What is being asked
The required output is the line containing "The width and height of the screenshot is (1322, 1334)." followed by every line after it to the end of the listing, each written out exactly.

Exercise material

****************************************

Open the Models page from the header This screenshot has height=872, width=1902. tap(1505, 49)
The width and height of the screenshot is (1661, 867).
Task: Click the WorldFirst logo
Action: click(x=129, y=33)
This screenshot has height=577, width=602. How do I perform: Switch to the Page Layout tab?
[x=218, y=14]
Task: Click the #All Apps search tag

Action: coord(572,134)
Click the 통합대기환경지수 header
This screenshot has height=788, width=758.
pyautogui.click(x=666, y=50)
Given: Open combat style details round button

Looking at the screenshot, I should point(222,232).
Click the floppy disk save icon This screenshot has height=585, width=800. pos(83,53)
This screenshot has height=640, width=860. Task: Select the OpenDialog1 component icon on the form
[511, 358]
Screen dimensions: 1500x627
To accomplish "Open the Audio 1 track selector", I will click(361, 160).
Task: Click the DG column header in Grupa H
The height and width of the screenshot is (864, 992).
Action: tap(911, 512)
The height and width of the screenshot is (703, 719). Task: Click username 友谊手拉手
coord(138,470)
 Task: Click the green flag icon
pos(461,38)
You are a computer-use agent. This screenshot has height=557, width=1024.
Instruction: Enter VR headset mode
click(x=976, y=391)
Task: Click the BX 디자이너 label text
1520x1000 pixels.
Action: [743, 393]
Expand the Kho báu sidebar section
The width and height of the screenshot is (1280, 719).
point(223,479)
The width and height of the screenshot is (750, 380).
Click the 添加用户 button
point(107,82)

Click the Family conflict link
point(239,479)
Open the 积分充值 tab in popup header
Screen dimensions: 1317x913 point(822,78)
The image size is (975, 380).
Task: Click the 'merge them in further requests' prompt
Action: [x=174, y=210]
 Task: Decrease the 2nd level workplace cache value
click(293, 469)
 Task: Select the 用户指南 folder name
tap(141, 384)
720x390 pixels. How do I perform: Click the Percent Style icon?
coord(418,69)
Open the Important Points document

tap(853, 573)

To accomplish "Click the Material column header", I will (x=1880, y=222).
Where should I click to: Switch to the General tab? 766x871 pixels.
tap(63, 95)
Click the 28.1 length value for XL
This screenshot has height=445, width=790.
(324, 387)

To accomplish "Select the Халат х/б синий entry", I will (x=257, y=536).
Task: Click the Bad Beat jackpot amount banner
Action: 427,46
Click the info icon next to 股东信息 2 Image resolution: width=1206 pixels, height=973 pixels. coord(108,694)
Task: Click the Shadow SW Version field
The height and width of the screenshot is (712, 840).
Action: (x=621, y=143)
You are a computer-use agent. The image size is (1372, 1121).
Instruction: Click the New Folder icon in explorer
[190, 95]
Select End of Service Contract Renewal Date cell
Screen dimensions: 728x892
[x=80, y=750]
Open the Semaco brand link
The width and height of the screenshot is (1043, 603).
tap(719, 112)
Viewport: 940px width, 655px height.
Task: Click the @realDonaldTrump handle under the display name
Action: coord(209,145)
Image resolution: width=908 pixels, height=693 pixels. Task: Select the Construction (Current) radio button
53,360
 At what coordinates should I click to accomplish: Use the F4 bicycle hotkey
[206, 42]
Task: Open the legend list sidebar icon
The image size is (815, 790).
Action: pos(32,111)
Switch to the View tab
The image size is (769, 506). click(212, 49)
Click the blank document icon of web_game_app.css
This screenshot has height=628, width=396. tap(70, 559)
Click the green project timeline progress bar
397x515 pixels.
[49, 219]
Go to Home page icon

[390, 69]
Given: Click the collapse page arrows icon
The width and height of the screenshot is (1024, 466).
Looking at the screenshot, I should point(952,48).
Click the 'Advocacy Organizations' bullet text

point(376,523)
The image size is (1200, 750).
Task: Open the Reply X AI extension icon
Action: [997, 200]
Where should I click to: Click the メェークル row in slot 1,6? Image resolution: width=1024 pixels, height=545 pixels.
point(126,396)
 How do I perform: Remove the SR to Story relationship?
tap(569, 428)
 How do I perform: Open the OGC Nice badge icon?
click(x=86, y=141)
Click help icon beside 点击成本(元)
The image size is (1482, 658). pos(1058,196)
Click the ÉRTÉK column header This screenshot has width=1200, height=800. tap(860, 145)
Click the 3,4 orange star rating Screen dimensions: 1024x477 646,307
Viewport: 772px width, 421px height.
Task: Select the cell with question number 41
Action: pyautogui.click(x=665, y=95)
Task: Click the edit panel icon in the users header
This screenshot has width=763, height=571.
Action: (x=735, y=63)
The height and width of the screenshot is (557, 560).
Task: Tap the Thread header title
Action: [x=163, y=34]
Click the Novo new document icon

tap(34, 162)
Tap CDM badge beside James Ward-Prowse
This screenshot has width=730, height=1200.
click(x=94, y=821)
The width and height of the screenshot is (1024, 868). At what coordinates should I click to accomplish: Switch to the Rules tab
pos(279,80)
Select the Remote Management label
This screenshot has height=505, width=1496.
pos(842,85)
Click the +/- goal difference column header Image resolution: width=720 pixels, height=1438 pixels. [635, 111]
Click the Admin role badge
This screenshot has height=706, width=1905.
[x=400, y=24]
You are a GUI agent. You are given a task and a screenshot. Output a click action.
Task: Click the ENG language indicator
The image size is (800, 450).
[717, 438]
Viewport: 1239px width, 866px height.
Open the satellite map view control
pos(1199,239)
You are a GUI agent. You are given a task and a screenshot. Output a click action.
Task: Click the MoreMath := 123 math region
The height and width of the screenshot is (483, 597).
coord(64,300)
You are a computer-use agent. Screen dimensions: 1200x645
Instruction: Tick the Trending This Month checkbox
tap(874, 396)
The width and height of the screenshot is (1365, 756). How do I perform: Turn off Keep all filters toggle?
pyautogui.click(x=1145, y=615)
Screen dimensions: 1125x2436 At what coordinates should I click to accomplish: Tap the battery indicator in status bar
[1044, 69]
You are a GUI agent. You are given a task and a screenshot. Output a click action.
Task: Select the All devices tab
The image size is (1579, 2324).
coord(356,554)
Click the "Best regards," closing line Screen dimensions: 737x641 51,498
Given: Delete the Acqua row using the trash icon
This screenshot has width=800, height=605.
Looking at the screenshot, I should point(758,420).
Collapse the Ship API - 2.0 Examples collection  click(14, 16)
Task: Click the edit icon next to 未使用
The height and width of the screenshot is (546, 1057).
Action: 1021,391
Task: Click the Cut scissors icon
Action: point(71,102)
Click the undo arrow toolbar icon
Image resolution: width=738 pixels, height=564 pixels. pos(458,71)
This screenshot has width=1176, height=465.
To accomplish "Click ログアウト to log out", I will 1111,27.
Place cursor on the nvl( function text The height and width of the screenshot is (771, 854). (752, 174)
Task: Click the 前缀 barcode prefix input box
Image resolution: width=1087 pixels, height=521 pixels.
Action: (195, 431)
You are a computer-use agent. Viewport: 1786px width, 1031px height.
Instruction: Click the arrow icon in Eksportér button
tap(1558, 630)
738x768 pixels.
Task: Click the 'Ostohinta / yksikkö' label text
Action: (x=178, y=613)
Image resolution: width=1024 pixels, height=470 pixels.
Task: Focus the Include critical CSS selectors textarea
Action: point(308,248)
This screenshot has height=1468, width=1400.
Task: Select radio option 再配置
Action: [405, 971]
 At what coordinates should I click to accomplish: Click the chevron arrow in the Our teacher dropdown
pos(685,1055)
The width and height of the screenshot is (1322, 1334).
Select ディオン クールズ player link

****************************************

Worked solution
The width and height of the screenshot is (1322, 1334).
Select ディオン クールズ player link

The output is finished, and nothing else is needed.